I’m a working mum and my child has additional needs. I’ve always struggled with my mental health, and at the moment am really struggling. I have intrusive, irrational thoughts constantly that are making me so, so anxious, and I distract myself during the day with work because I run a business. What’s really making things worse is that my partner is a stay at home dad after losing his job two years ago, and my son has become very clingy with him. It’s making me feel like a really awful mum because he’s currently not like that with me. It’s been going on for about three weeks now and it hurts so much because I feel like he majorly prefers his dad and like I’m not doing enough. I have a strict rule of not working after 5pm and I don’t work weekends, I try to do as much as possible with my son and to accommodate his needs. But I feel like he hates me. We cuddle at night and he likes it when I sing to him but that’s about it, he’s just obsessed with his dad at the moment and it’s making me feel like an absolutely awful parent. I have to work because I have to keep a roof over our heads and the business is in a position where we are doing okay considering the cost of living crisis. But I am so envious of my partner and wish it was me spending all day long with my son. I don’t get any support from my partner work-wise even though I’ve tried to teach him on multiple occasions just to give me some respite; and he isn’t looking for a job which I’ve suggested he do part time while my son is at nursery two days a week. He is amazing with my son which is why their bond is so strong but it makes me feel like I’m completely failing and that he wouldn’t notice if I was gone.

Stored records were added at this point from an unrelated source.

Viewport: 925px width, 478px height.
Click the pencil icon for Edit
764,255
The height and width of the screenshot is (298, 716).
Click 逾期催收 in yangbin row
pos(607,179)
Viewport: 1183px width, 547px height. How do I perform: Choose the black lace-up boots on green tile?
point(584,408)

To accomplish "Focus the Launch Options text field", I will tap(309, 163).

I have been crying every night the past three nights and my mood is so low. Everything is getting on top of me, I feel like I’m constantly switched on, burnt out, and missing out on my child. I know there are so many other mothers out there working who just get on with it so I really don’t want to seem entitled but where I’m at at the moment it’s having a really bad effect on me.

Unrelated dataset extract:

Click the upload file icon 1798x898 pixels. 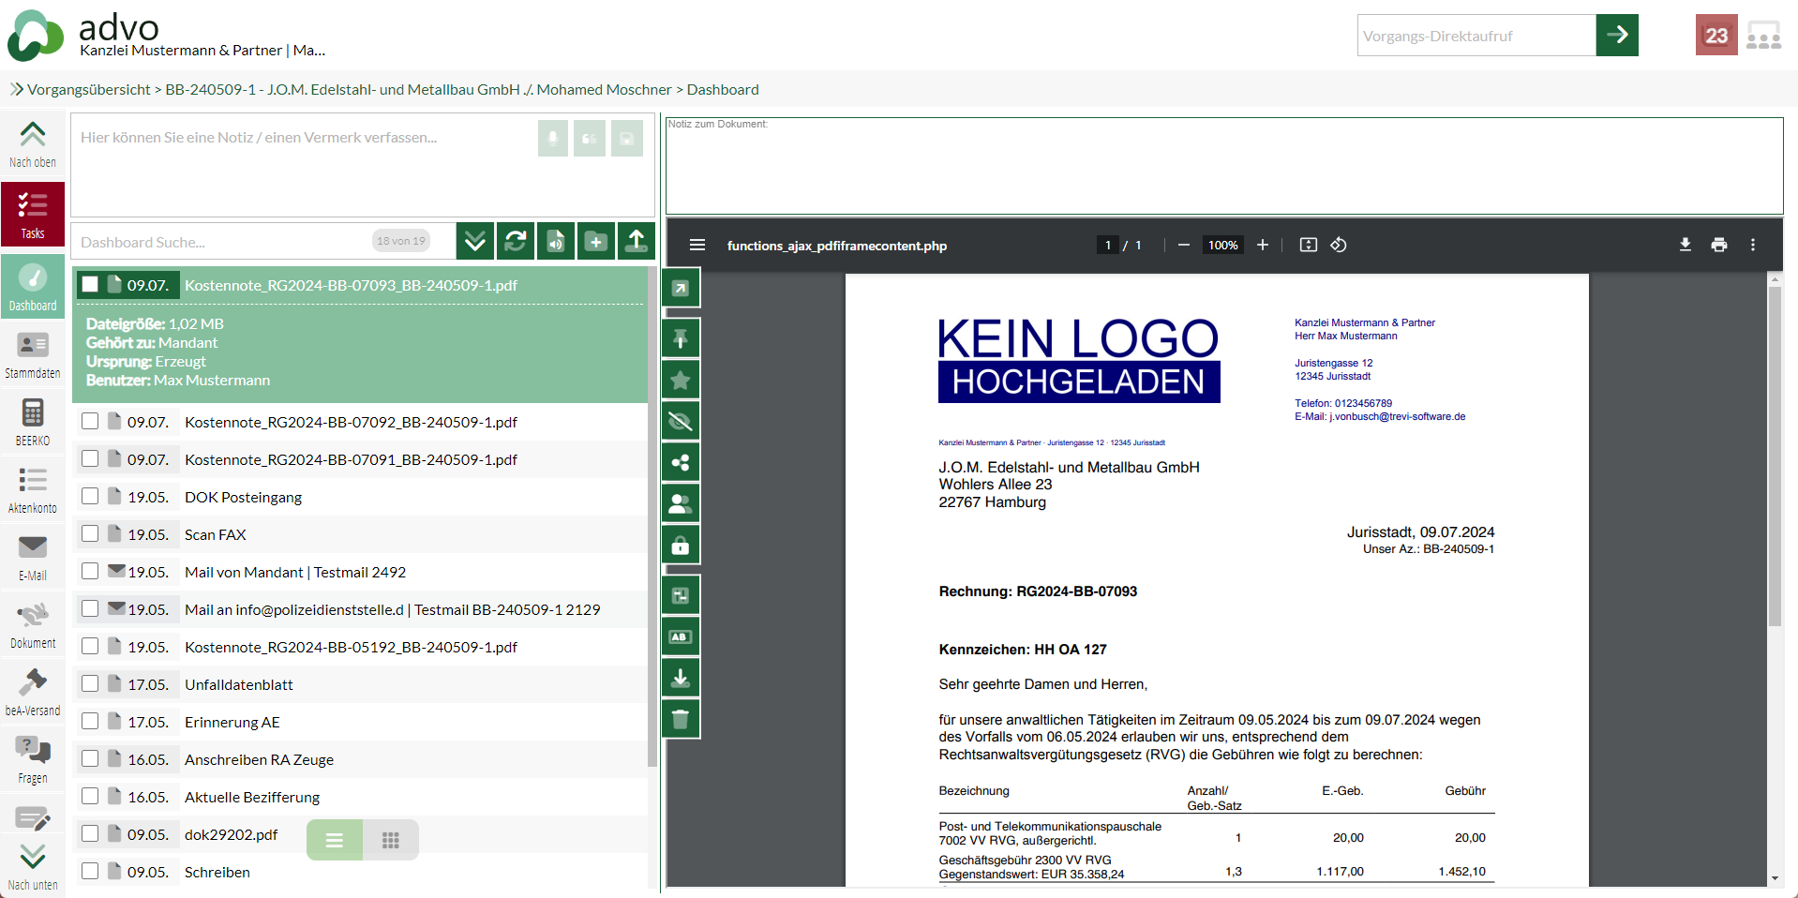pyautogui.click(x=637, y=241)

I’ve been having suicidal thoughts because I want the thoughts to stop because they are constant and I feel like I have no escape. I’m under the CMHT and called the duty worker yesterday because I am on the verge of having a breakdown, and they said nobody will see me because I was only reviewed last month when they upped my
medication. I just want someone to talk to and to feel better and it’s like there’s nobody professionally willing to help me.
I have thought about CBT but am not sure if it will
clash with being under the CMHT, they won’t refer me for CBT themselves.
I had CBT two years ago for similar intrusive thoughts and it worked very well; I’m trying to put the same methods into where I’m at now but I am struggling to practice them because they are so overwhelming right now.
I’m just in a place where I’m anxious, tired, overwhelmed, and feeling like a total failure despite trying to actively do my best for my family to ensure they are provided for. But maybe it’s still not enough.
I’m scared my son doesn’t love me.
I guess I just need a handhold or some advice right now because I honestly don’t know what to do but I can’t go on feeling like this.